User can crash databroker with subscription query
In the ‘sdv.databroker.v1’ API, the user can subscribe to any changes to a signal. In addition, the API allows the user to register specific filters of when to get notified and when not. For instance, one could define a query where the databroker only sends a message when the signals Vehicle.Speed is above 100 kilometers per hour. The API uses SQL to express such filters, and a user could craft specific queries, which caused the databroker to crash.
Further findings
In addition, the audit report contains one finding with medium and ten findings with low severity. There were also six more recommendations with the severity level “info”.
Examples are:
- Existing values could be overwritten with values with an older timestamp since the databroker did not properly compare the timestamps.
- It was possible to set metadata entries like the version of the databroker through the ‘sdv.databroker.v1’ API
- In the Python SDK, fuzzing detected cases where unexpected payloads caused the SDK code to crash.
Resolutions and Changes
Most findings relate to the Kuksa API ‘sdv.databroker.v1’. For several reasons, which are partially also historical, the databroker implements a second gRPC API with a smaller feature set called ‘kuksa.val.v1’. The idea was already to support only one of the existing APIs or to design an API that combines the feature sets of both APIs. Based on the results of the audit, the Kuksa team decided to trigger and accelerate the deprecation of the ‘sdv.databroker.v1’ since many features leading to the security findings are only present in that API but not in the remaining ‘kuksa.val.v1’ API. As a result, the user now explicitly needs to enable the ‘sdv.databroker.v1’ API during the start of the databroker, or it is not active anymore. However, some applications and frameworks like Eclipse Velocitas rely on features from that API. Because of that, it has not been removed from the code base yet to have an extended migration period. In addition, this allows the collection of feedback from the community on which of the now missing features should be part of the ‘kuksa.val.v1’ API or an upgraded future version. The short-term plan is to reference the audit findings in the documentation and make people aware of the security risks involved when actively enabling and using the ‘sdv.databroker.v1’ API.

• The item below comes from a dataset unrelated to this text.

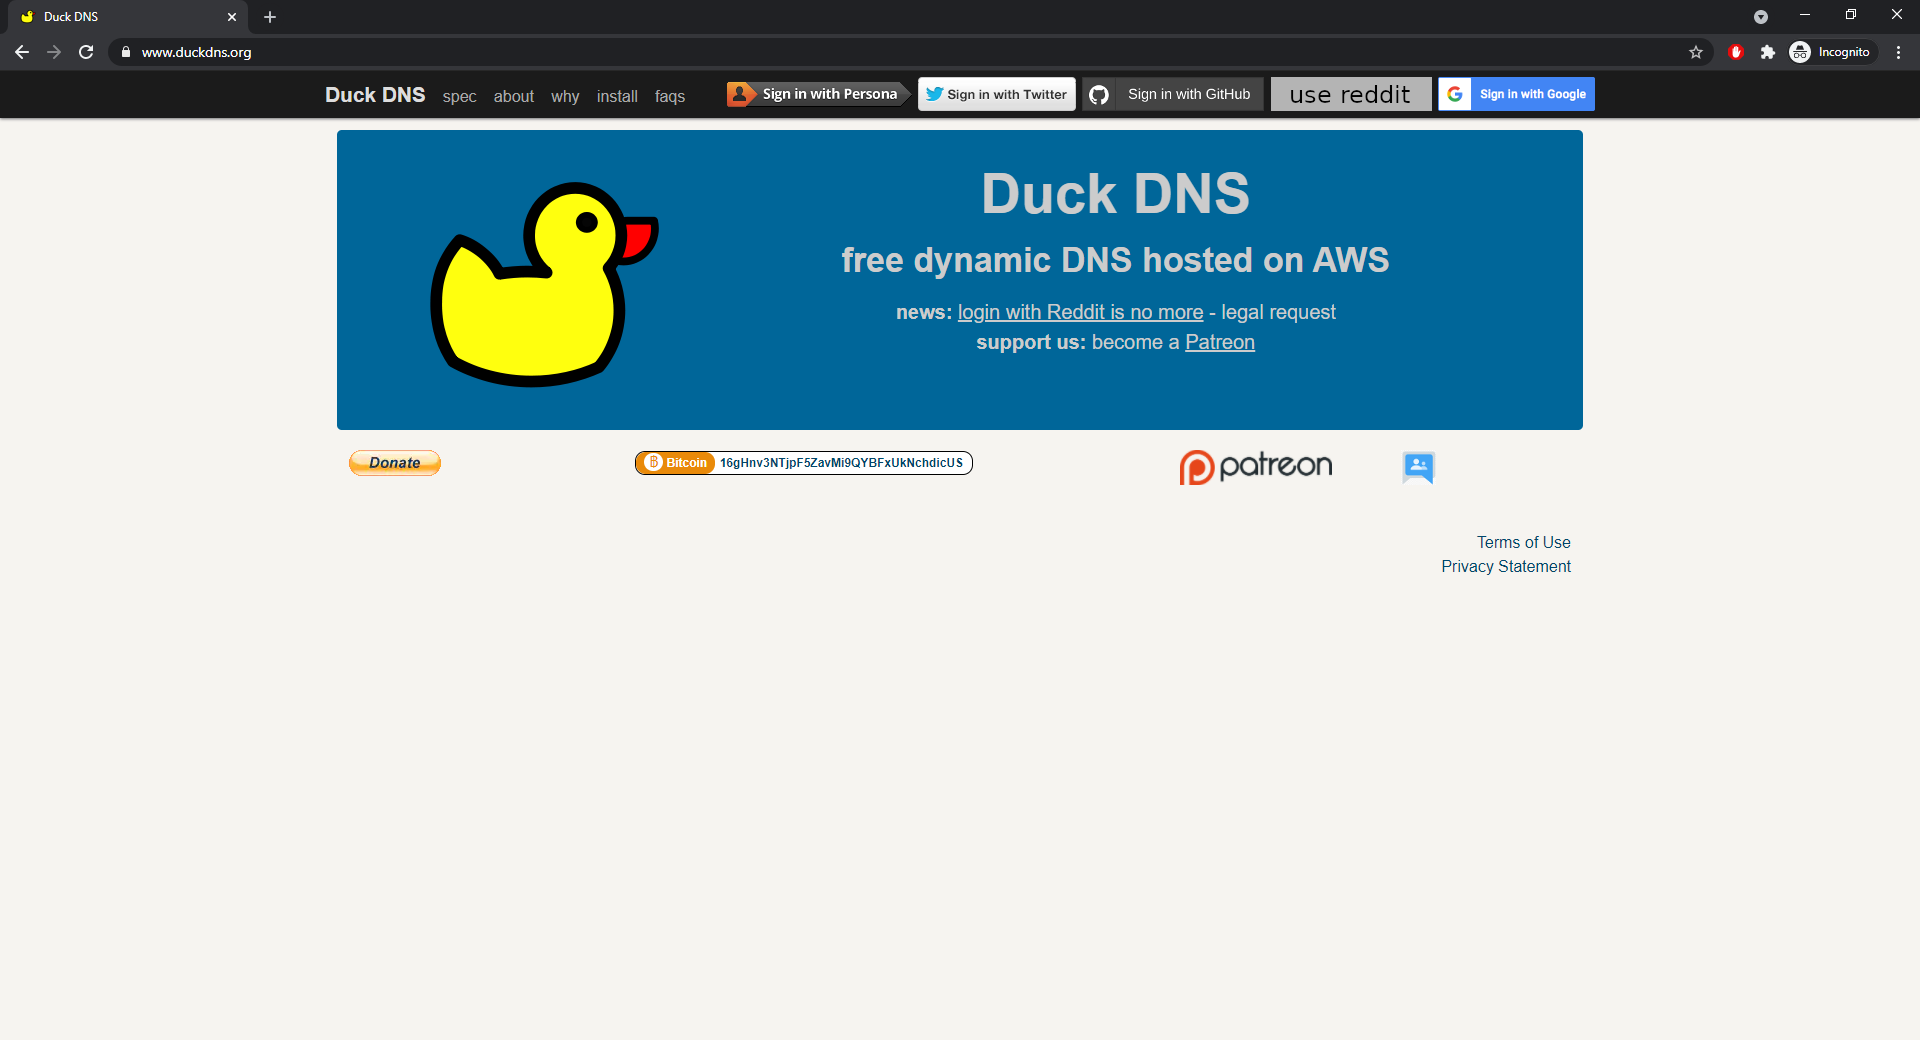Viewport: 1920px width, 1040px height.
Task: Click the red adblocker extension icon
Action: 1736,52
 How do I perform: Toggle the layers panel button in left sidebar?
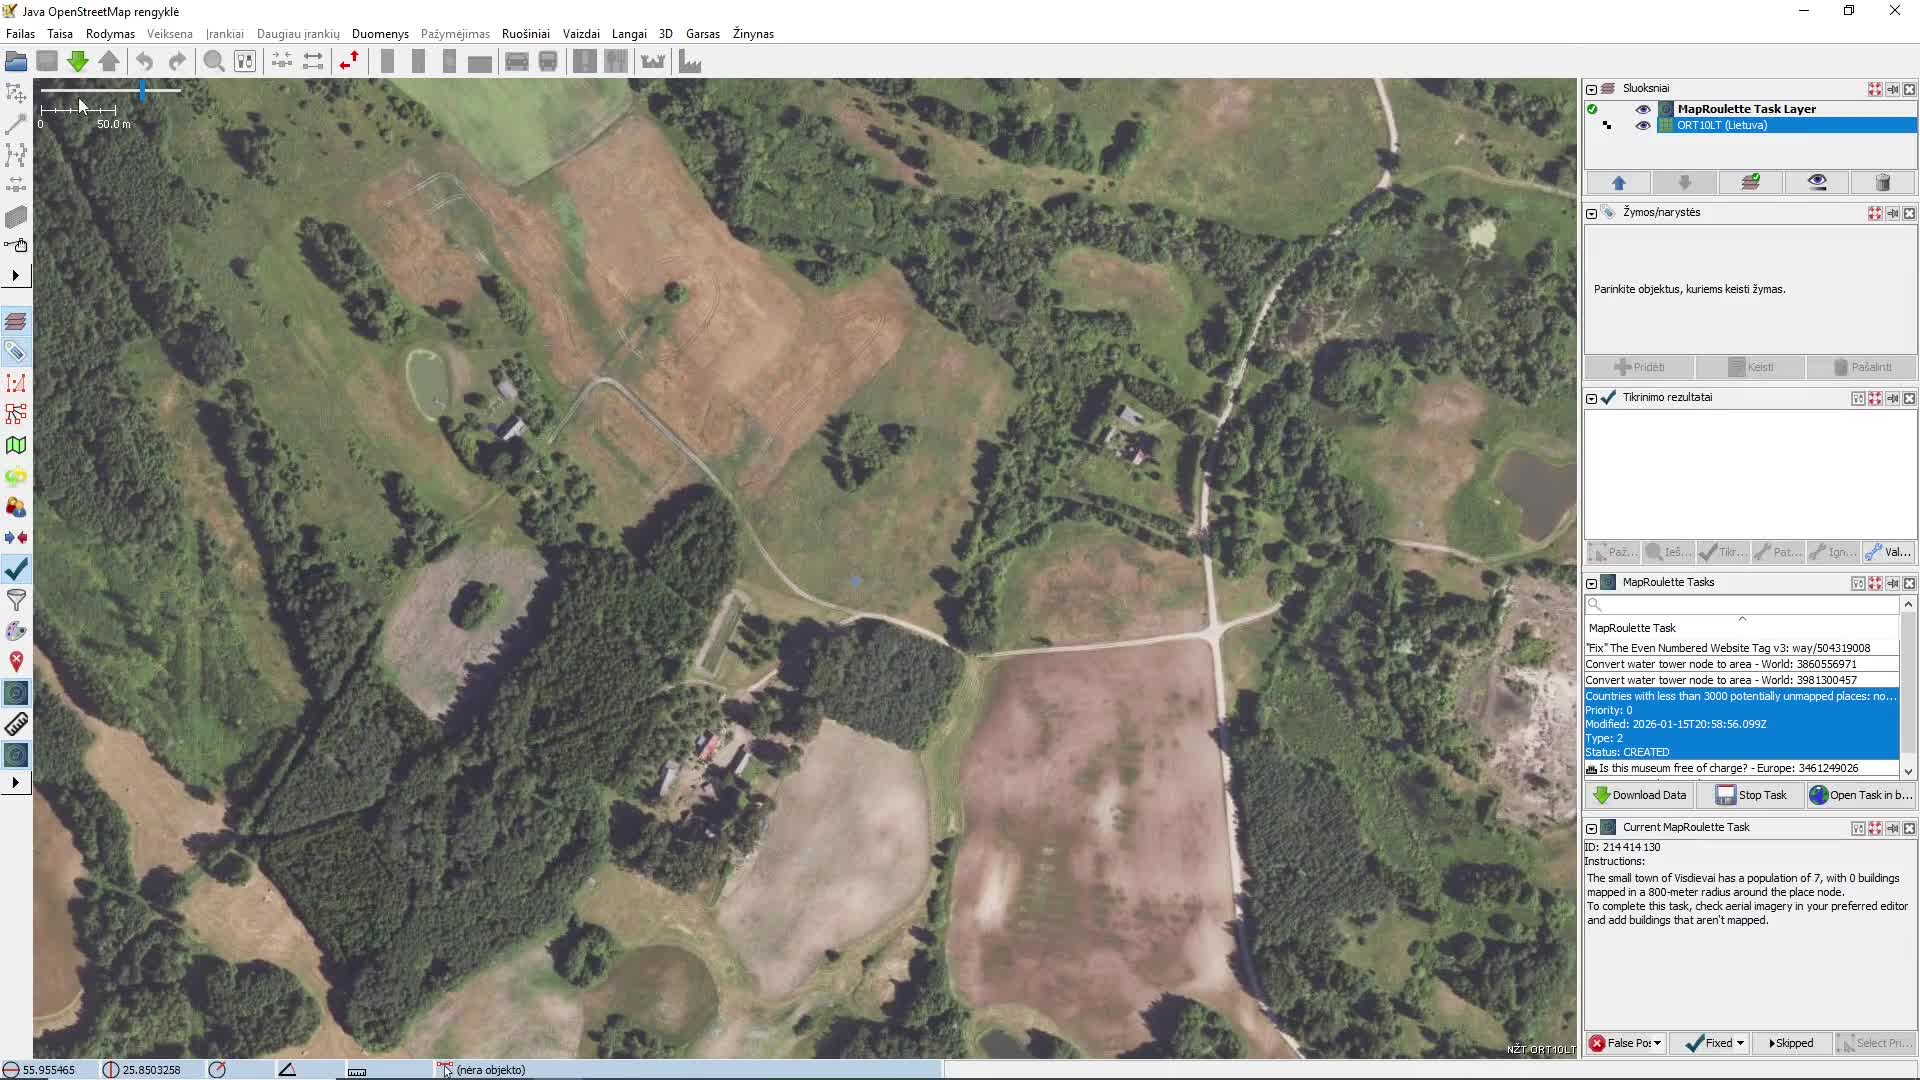click(x=16, y=321)
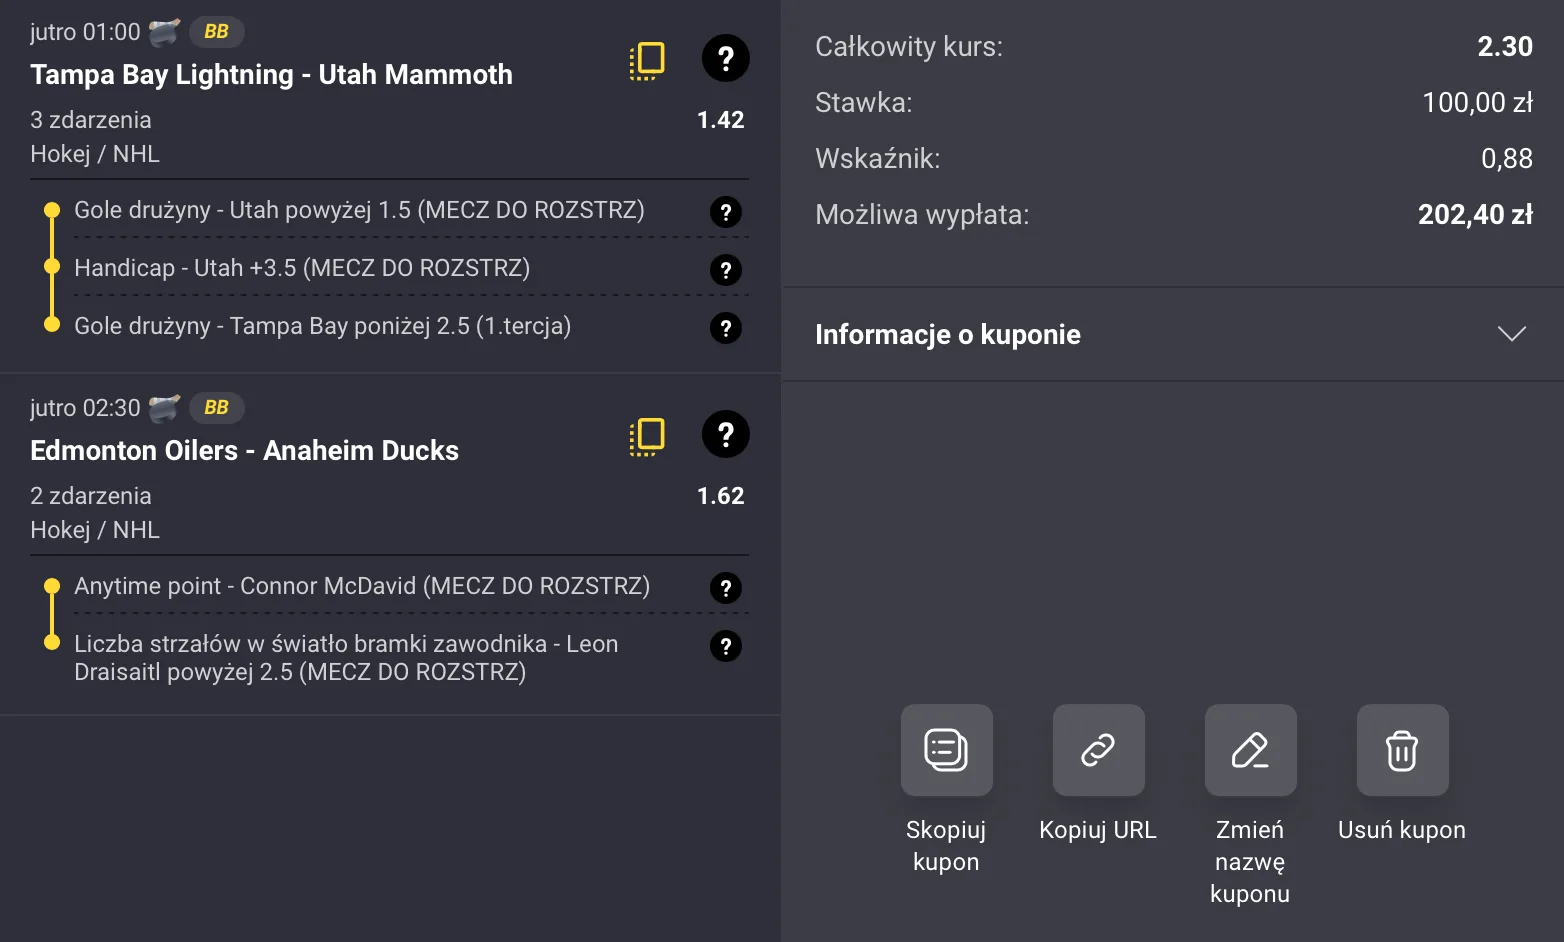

For the other findings that did not relate to the ‘sdv.databroker.v1’ API, the Kuksa team implemented the proposed changes. For instance, in the Python SDK, they added the handling of several corner cases.
Deploy Kuksa in your setup
We want to thank OSTIF, the Eclipse Foundation, and Quarkslab for the great collaboration, the chance to go through this audit process, and the valuable feedback we received. We hope the results and fixes encourage you to try out and use the databroker in your use cases, e.g., through one of the SDKs currently available for Python, Android, and soon Rust.